:: PROBLEM ::
Two lines mark the range in the entries below: the one holding "The width and height of the screenshot is (1456, 819)." and the one holding "Reply to Cristiano H.'s tweet". Set down those two and all lines between them, exactly.

:: Saved entries ::
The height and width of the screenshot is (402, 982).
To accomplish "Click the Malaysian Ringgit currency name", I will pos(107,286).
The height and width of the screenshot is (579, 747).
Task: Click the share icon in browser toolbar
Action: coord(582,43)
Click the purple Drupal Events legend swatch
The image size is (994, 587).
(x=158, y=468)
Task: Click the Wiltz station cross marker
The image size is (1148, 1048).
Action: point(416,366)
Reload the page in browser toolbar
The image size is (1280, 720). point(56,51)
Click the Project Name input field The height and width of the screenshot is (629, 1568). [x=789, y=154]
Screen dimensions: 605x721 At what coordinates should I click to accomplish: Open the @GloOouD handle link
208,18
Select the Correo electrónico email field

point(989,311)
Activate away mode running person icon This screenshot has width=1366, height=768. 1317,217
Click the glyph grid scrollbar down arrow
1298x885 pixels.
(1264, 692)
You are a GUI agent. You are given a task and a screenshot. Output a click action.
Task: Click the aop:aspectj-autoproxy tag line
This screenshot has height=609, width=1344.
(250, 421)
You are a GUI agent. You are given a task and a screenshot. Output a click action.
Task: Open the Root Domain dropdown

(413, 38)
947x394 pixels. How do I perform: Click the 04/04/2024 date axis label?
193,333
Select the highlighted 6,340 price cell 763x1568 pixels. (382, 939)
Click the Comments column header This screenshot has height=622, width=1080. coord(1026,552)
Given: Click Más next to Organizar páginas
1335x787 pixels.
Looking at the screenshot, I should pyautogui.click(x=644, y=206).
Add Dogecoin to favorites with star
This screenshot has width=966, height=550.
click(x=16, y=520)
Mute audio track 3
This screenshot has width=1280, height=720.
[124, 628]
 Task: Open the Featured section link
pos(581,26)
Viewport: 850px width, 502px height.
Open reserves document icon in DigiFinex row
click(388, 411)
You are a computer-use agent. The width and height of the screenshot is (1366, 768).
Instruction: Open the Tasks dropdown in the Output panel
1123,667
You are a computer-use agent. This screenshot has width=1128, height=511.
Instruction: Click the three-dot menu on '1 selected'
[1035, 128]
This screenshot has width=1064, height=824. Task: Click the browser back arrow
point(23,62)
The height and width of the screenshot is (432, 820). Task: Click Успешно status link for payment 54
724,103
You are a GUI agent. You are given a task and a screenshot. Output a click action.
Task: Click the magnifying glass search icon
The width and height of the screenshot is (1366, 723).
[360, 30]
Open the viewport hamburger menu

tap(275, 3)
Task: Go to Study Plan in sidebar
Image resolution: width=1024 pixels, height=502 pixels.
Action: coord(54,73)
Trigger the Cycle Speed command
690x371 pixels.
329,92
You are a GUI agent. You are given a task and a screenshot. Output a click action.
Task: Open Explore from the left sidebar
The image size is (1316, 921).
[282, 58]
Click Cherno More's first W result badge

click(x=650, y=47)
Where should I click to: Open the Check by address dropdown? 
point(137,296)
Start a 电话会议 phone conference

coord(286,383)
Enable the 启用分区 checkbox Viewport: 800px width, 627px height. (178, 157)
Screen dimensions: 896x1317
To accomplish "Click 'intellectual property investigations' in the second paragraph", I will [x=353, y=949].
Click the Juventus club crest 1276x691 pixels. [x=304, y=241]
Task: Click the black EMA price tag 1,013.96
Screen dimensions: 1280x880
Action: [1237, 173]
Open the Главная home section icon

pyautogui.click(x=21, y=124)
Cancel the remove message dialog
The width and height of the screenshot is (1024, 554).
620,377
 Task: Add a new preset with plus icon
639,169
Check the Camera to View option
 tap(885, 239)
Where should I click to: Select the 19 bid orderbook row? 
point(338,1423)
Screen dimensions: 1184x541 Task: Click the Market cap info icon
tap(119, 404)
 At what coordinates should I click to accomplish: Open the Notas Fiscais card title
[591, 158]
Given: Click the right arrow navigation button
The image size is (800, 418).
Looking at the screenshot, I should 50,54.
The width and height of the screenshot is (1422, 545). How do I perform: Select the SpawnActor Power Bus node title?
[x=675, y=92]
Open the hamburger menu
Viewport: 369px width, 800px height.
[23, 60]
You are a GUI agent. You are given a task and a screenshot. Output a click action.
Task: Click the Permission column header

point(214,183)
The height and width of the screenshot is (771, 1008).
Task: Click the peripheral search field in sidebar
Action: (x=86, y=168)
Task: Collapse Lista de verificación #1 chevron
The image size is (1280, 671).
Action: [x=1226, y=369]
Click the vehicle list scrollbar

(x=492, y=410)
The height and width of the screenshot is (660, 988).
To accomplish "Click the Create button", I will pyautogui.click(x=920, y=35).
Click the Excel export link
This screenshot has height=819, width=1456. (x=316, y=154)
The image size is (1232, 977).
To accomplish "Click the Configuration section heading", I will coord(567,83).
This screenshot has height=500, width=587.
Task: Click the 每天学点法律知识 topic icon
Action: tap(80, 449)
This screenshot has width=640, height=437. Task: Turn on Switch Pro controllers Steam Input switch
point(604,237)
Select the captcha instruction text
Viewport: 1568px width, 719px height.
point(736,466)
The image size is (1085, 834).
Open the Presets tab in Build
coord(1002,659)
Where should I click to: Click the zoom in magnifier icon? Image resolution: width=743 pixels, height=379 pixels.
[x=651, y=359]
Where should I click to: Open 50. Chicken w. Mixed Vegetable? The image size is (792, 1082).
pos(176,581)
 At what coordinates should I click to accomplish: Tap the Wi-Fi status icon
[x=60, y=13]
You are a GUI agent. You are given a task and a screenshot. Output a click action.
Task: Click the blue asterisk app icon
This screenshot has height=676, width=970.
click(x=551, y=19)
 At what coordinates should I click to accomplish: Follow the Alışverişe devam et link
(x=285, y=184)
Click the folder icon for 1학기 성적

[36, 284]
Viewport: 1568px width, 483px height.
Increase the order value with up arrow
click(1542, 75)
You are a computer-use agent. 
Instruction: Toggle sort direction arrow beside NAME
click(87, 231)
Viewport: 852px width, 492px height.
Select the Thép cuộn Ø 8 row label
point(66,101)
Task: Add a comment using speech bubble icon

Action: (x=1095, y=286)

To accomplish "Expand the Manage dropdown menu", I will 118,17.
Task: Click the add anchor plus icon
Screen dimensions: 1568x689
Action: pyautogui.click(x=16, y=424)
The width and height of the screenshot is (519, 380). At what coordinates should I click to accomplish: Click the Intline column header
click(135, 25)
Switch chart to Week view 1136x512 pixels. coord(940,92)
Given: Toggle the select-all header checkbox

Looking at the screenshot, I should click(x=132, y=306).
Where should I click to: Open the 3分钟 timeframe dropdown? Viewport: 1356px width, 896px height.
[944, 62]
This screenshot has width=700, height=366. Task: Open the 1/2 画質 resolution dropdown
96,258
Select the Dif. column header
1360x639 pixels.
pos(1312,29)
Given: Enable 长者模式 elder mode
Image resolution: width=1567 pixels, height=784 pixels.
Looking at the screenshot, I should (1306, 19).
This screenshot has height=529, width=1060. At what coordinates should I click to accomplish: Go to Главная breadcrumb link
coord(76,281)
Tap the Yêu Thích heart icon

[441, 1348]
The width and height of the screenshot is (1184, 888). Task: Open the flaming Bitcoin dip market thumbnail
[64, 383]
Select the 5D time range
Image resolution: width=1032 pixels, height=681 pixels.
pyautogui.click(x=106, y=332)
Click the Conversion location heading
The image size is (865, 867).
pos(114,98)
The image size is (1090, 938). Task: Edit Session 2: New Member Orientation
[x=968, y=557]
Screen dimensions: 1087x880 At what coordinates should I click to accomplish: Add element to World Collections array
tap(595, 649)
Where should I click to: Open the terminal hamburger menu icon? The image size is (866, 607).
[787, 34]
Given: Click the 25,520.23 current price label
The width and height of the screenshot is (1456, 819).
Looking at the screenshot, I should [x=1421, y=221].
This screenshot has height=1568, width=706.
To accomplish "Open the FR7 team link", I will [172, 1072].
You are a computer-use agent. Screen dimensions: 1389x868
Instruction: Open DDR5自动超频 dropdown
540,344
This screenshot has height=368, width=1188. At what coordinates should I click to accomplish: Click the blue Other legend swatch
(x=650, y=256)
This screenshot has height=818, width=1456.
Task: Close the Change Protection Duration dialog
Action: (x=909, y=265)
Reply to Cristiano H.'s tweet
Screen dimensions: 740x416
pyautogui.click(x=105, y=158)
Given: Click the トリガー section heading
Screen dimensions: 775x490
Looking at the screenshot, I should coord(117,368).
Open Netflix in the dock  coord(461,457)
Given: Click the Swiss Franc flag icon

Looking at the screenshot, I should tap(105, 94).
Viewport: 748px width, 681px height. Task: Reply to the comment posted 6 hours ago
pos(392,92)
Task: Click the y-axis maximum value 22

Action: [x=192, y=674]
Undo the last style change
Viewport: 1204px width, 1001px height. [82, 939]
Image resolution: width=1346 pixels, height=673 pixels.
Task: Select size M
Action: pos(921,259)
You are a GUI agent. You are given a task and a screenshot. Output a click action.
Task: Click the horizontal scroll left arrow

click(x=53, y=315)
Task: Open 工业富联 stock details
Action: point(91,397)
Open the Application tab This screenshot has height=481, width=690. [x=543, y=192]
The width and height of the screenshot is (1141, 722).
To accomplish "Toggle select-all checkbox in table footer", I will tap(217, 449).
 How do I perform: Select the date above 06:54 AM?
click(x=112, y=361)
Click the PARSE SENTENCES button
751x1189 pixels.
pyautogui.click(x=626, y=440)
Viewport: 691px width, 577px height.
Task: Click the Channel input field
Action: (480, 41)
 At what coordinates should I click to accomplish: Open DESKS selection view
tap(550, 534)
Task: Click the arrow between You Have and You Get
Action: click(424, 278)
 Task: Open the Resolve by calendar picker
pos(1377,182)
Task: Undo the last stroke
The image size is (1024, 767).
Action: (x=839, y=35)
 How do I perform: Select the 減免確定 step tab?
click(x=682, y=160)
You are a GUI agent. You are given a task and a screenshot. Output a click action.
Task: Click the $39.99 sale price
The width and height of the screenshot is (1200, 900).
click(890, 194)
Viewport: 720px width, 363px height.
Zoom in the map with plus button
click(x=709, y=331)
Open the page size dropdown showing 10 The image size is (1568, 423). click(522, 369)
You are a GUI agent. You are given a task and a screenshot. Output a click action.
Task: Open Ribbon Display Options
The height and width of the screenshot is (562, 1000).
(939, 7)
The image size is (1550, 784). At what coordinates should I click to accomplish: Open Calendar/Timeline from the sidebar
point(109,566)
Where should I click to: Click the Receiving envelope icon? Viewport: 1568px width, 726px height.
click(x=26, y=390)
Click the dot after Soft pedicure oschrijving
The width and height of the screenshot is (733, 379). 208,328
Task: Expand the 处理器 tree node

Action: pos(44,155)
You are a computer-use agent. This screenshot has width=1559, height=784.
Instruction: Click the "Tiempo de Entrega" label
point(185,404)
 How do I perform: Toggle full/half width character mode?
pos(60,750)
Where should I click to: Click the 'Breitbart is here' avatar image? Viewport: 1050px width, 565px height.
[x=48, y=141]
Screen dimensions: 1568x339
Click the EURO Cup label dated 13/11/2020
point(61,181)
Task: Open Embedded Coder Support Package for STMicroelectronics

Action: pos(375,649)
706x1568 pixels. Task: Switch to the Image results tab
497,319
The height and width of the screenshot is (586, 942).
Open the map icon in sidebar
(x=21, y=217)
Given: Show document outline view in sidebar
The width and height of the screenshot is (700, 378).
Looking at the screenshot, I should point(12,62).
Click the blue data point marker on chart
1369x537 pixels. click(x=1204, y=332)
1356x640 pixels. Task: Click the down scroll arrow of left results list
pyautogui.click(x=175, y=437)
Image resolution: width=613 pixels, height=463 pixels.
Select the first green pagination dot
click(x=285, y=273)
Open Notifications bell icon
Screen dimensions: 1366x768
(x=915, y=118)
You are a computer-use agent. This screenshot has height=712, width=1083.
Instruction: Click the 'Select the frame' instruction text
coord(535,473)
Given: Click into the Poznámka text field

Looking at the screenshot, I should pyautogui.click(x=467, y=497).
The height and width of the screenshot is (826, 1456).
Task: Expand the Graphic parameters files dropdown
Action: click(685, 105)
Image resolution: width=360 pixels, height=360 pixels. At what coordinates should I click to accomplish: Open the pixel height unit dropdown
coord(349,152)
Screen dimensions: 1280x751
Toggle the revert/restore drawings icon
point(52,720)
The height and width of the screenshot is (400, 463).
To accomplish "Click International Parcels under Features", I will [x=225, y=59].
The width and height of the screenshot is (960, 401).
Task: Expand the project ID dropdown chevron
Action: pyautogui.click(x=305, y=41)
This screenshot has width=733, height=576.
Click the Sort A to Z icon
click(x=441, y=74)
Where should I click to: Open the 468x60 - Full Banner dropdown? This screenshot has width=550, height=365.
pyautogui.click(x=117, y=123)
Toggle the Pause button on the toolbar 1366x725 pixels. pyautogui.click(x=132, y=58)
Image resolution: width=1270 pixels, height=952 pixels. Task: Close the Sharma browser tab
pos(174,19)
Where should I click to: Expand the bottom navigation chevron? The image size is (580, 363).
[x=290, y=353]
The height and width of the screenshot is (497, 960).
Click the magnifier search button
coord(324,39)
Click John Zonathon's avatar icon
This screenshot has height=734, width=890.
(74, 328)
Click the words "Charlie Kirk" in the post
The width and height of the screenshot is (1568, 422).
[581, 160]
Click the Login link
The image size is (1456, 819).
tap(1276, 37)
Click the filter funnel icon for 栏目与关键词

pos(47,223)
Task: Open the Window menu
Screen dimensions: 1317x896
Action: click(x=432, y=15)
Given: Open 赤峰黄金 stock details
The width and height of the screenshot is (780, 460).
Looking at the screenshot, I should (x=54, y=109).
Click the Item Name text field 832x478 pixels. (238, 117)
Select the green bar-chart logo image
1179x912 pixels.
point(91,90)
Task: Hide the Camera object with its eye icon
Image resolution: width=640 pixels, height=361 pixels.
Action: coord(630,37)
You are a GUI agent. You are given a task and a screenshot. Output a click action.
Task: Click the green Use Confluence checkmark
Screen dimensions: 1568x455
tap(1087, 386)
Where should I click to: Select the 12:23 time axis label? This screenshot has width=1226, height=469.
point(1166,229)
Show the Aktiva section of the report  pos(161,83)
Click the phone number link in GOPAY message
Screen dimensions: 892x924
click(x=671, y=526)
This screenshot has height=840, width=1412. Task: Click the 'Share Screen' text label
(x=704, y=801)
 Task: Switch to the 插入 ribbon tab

:: OUTPUT ::
The width and height of the screenshot is (1456, 819).
Looking at the screenshot, I should [x=1421, y=221].
This screenshot has height=1568, width=706.
To accomplish "Open the FR7 team link", I will [172, 1072].
You are a computer-use agent. Screen dimensions: 1389x868
Instruction: Open DDR5自动超频 dropdown
540,344
This screenshot has height=368, width=1188. At what coordinates should I click to accomplish: Click the blue Other legend swatch
(x=650, y=256)
This screenshot has height=818, width=1456.
Task: Close the Change Protection Duration dialog
Action: (x=909, y=265)
Reply to Cristiano H.'s tweet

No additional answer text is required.